■ Problem description ■
Please make an exact transcription of all the data that follows.

■ Input ■

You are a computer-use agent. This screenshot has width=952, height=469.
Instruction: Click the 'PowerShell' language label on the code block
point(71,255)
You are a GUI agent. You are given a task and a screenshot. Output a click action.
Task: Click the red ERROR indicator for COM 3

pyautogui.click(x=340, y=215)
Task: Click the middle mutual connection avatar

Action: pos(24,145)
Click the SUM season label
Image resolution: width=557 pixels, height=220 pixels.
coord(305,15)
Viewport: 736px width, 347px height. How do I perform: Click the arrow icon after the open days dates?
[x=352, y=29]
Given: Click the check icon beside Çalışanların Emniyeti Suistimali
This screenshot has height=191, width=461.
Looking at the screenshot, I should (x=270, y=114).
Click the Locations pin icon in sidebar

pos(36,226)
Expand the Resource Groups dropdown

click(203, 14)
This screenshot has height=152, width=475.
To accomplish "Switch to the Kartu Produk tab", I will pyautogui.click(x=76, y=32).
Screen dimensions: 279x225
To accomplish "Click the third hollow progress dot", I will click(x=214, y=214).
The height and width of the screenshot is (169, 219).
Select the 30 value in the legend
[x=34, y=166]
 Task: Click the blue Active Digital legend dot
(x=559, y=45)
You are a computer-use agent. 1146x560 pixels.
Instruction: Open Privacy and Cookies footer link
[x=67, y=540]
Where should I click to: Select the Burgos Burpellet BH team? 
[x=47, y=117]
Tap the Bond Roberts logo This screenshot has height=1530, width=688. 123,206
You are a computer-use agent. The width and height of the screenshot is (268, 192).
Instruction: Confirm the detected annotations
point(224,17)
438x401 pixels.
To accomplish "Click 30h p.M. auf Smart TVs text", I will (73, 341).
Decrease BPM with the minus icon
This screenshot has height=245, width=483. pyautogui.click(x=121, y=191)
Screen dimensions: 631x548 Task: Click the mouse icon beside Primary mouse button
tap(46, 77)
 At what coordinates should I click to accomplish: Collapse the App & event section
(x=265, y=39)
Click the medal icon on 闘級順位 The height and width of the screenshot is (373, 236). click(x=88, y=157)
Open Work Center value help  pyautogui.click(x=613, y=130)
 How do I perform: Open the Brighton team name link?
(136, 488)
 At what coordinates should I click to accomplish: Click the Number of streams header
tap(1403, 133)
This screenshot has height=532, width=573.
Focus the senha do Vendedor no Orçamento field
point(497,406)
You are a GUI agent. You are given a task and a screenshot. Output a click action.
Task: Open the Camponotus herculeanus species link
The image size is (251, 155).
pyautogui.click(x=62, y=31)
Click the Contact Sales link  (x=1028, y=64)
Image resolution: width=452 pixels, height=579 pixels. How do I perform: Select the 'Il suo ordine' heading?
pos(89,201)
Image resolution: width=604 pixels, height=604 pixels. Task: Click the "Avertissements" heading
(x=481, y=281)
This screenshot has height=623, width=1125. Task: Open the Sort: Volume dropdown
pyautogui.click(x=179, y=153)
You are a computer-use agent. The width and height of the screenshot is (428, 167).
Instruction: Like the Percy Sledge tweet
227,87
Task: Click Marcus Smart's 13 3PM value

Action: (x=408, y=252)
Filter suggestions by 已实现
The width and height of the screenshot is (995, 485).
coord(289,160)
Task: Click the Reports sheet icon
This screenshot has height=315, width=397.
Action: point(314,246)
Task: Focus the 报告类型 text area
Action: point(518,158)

■ Output of the task ■
You are a computer-use agent. This screenshot has width=952, height=469.
Instruction: Click the 'PowerShell' language label on the code block
point(71,255)
You are a GUI agent. You are given a task and a screenshot. Output a click action.
Task: Click the red ERROR indicator for COM 3

pyautogui.click(x=340, y=215)
Task: Click the middle mutual connection avatar

Action: pos(24,145)
Click the SUM season label
Image resolution: width=557 pixels, height=220 pixels.
coord(305,15)
Viewport: 736px width, 347px height. How do I perform: Click the arrow icon after the open days dates?
[x=352, y=29]
Given: Click the check icon beside Çalışanların Emniyeti Suistimali
This screenshot has height=191, width=461.
Looking at the screenshot, I should (x=270, y=114).
Click the Locations pin icon in sidebar

pos(36,226)
Expand the Resource Groups dropdown

click(203, 14)
This screenshot has height=152, width=475.
To accomplish "Switch to the Kartu Produk tab", I will pyautogui.click(x=76, y=32).
Screen dimensions: 279x225
To accomplish "Click the third hollow progress dot", I will click(x=214, y=214).
The height and width of the screenshot is (169, 219).
Select the 30 value in the legend
[x=34, y=166]
 Task: Click the blue Active Digital legend dot
(x=559, y=45)
You are a computer-use agent. 1146x560 pixels.
Instruction: Open Privacy and Cookies footer link
[x=67, y=540]
Where should I click to: Select the Burgos Burpellet BH team? 
[x=47, y=117]
Tap the Bond Roberts logo This screenshot has height=1530, width=688. 123,206
You are a computer-use agent. The width and height of the screenshot is (268, 192).
Instruction: Confirm the detected annotations
point(224,17)
438x401 pixels.
To accomplish "Click 30h p.M. auf Smart TVs text", I will (73, 341).
Decrease BPM with the minus icon
This screenshot has height=245, width=483. pyautogui.click(x=121, y=191)
Screen dimensions: 631x548 Task: Click the mouse icon beside Primary mouse button
tap(46, 77)
 At what coordinates should I click to accomplish: Collapse the App & event section
(x=265, y=39)
Click the medal icon on 闘級順位 The height and width of the screenshot is (373, 236). click(x=88, y=157)
Open Work Center value help  pyautogui.click(x=613, y=130)
 How do I perform: Open the Brighton team name link?
(136, 488)
 At what coordinates should I click to accomplish: Click the Number of streams header
tap(1403, 133)
This screenshot has height=532, width=573.
Focus the senha do Vendedor no Orçamento field
point(497,406)
You are a GUI agent. You are given a task and a screenshot. Output a click action.
Task: Open the Camponotus herculeanus species link
The image size is (251, 155).
pyautogui.click(x=62, y=31)
Click the Contact Sales link  (x=1028, y=64)
Image resolution: width=452 pixels, height=579 pixels. How do I perform: Select the 'Il suo ordine' heading?
pos(89,201)
Image resolution: width=604 pixels, height=604 pixels. Task: Click the "Avertissements" heading
(x=481, y=281)
This screenshot has height=623, width=1125. Task: Open the Sort: Volume dropdown
pyautogui.click(x=179, y=153)
You are a computer-use agent. The width and height of the screenshot is (428, 167).
Instruction: Like the Percy Sledge tweet
227,87
Task: Click Marcus Smart's 13 3PM value

Action: (x=408, y=252)
Filter suggestions by 已实现
The width and height of the screenshot is (995, 485).
coord(289,160)
Task: Click the Reports sheet icon
This screenshot has height=315, width=397.
Action: point(314,246)
Task: Focus the 报告类型 text area
Action: point(518,158)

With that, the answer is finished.